ZF English

NBR buys 212 million euros

04.02.2005, 00:00 6



The National Bank of Romania (NBR) bought 212.3 million euros from the foreign exchange market in January, and did so in such a manner that market players were left guessing as to the central bank's intentions.



The situation in January 2005 is the exact opposite of January 2004, when the NBR sold more than 127 million euros in order to contain the effects of the foreign currency shortage on the market.



This was no longer the case because foreign currency inflows showed once more that the patterns of recent years no longer hold true.



As a result of the move, the NBR's foreign currency reserves exceeded 11.2 billion euros at the end of January, representing an increase of 430 million euros on the previous month.

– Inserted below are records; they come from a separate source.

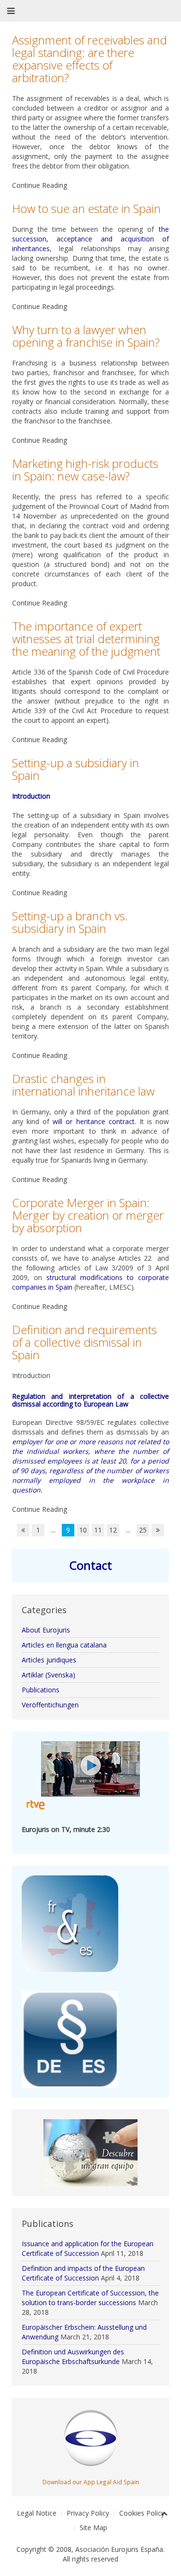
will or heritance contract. (94, 1121)
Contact (91, 1565)
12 (113, 1529)
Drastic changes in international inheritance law (83, 1084)
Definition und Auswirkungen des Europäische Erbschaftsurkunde (73, 2356)
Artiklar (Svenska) (48, 1674)
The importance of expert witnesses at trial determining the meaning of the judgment (86, 638)
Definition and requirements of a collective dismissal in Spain (84, 1342)
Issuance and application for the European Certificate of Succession (87, 2248)
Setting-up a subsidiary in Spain (75, 769)
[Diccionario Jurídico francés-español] (70, 1923)
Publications (40, 1689)
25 (143, 1529)
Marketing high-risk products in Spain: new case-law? (85, 469)
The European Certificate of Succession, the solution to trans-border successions (90, 2297)
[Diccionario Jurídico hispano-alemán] (70, 2038)
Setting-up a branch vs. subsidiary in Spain (70, 922)
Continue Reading (39, 185)
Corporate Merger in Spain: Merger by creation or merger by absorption (88, 1215)
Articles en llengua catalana (64, 1644)
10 (83, 1529)
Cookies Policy (142, 2513)
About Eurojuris (46, 1629)
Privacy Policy (88, 2513)
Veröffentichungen (50, 1704)
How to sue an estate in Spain (86, 208)
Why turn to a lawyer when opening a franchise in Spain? (86, 336)
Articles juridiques (49, 1659)
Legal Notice (36, 2513)
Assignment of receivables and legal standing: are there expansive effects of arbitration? (89, 58)
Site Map (93, 2527)
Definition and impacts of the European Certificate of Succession (83, 2273)
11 (98, 1529)
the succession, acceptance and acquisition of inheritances (90, 239)
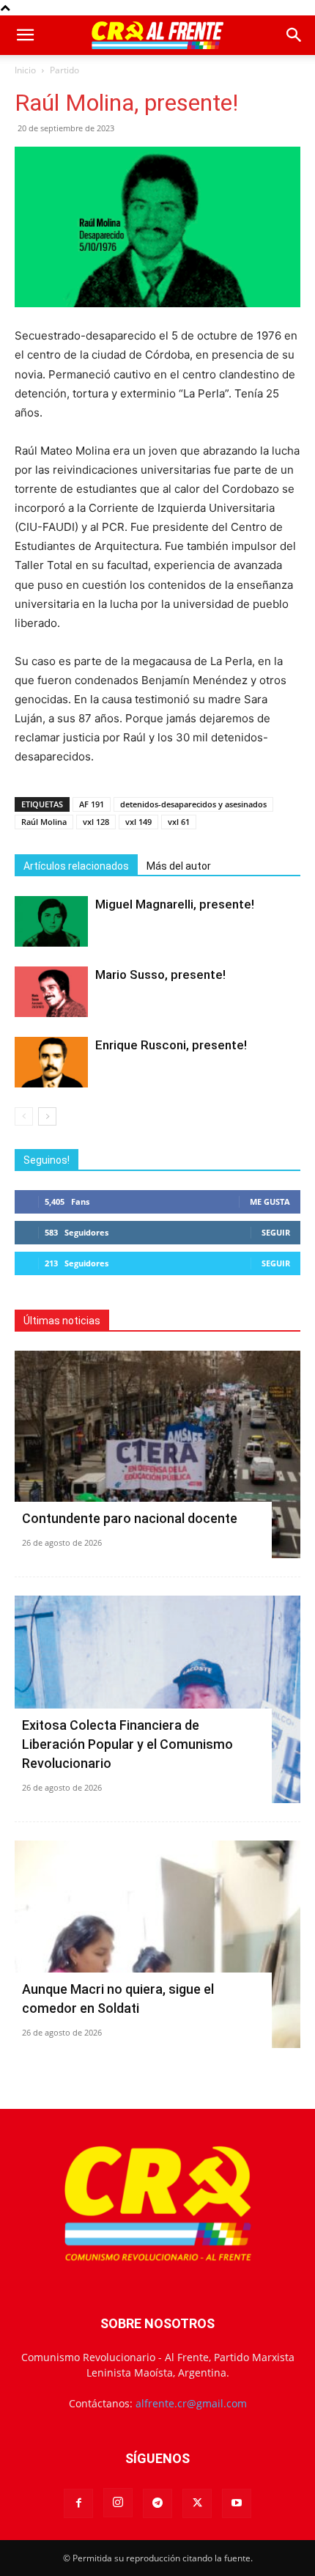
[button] (24, 35)
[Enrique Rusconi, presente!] (51, 1062)
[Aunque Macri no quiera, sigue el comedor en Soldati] (157, 1944)
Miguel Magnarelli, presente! (174, 904)
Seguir (276, 1232)
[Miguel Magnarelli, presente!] (51, 921)
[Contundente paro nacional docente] (157, 1454)
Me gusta (270, 1201)
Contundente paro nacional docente (129, 1518)
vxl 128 (96, 821)
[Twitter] (197, 2503)
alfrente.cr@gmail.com (191, 2403)
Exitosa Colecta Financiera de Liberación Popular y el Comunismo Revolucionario (127, 1744)
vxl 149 (138, 821)
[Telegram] (157, 2503)
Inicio (25, 70)
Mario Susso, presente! (160, 974)
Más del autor (179, 866)
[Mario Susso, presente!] (51, 991)
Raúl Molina (44, 821)
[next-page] (47, 1116)
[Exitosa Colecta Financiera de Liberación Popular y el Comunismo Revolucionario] (157, 1699)
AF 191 (91, 804)
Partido (64, 70)
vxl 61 (179, 821)
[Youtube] (236, 2503)
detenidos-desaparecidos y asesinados (193, 804)
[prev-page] (24, 1116)
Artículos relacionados (76, 866)
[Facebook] (78, 2503)
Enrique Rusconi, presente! (171, 1045)
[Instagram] (118, 2502)
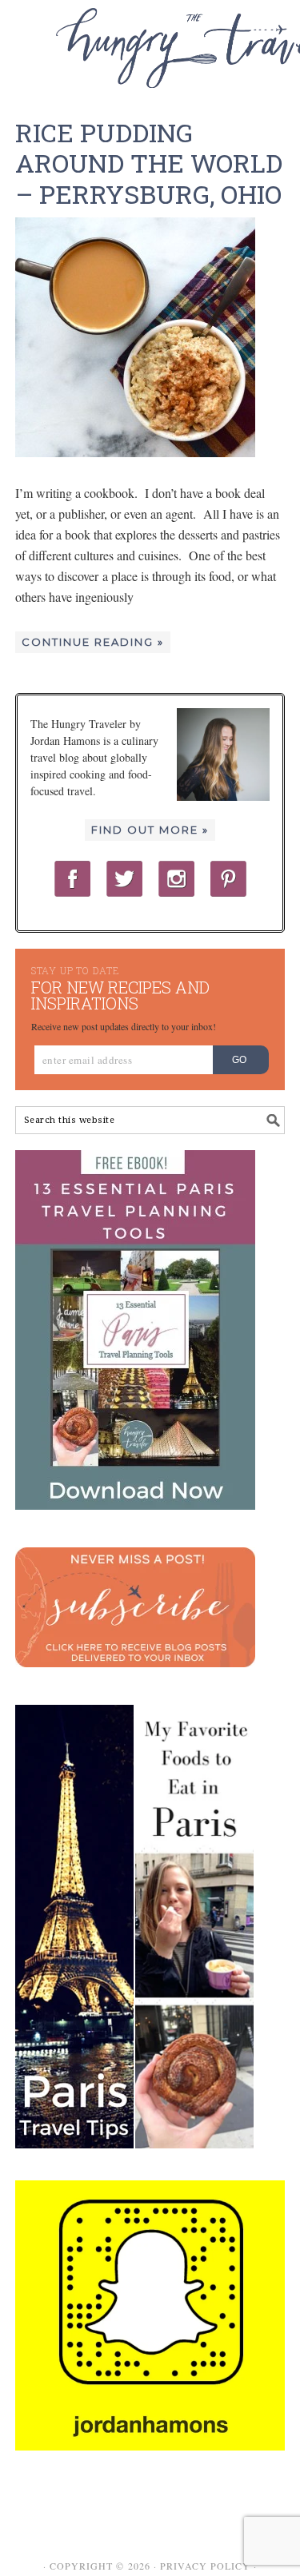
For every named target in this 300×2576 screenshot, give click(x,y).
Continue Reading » (93, 641)
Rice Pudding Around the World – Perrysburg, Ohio (148, 163)
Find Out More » (150, 829)
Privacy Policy (205, 2565)
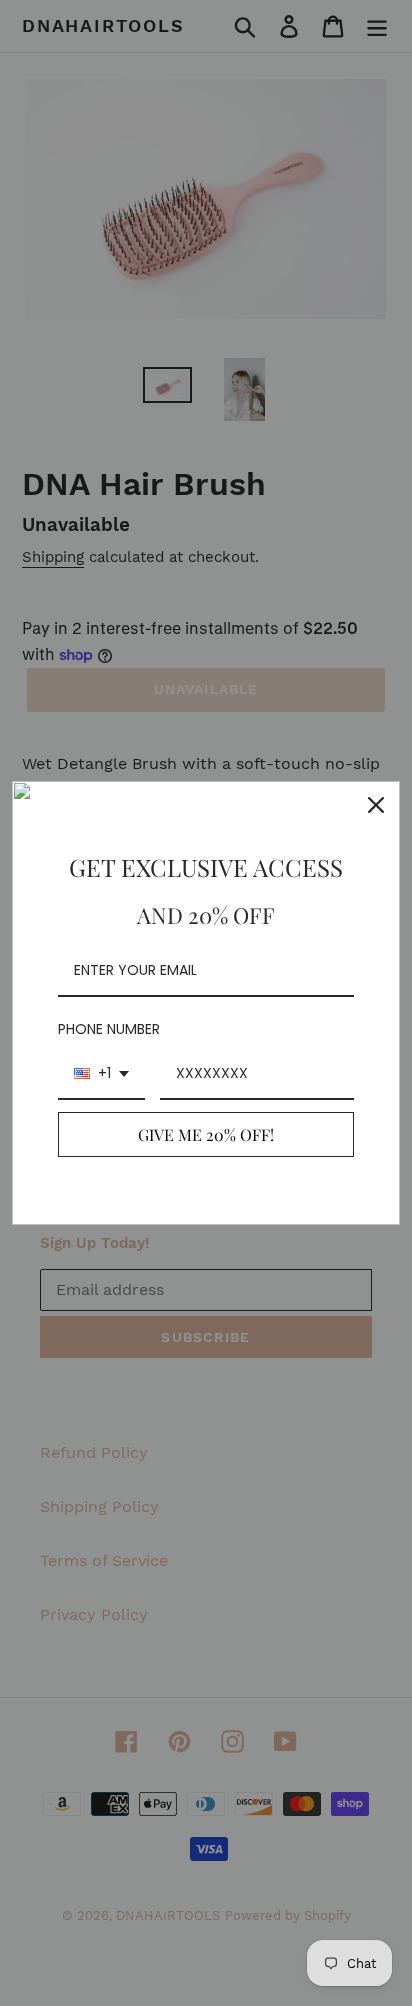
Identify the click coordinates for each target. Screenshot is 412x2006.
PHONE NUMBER (109, 1029)
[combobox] (101, 1074)
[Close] (376, 805)
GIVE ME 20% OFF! (206, 1134)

The reserves increased not only due to acquisitions on the market, but also due to the net inflows as a result of the modification of the minimal foreign currency reserves made by banks; foreign currency transfers to the state reserve; and payments in the form of banking fees - all of which totalled 212.2 million euros.



At the same time, NBR made payments of only 30.8 million euros representing repayments and interest on the foreign direct public debt secured by the Finance Ministry.



Foreign currency purchases went almost undetected on the market, as they were made at a time of substantial foreign currency surpluses resulting from dealings with clients. At the time, dealers were in doubt as to whether the central bank was behind the purchases that kept the exchange rate up. At any rate, this policy contradicts previous statements on the transparency of the open-market operations of the central bank.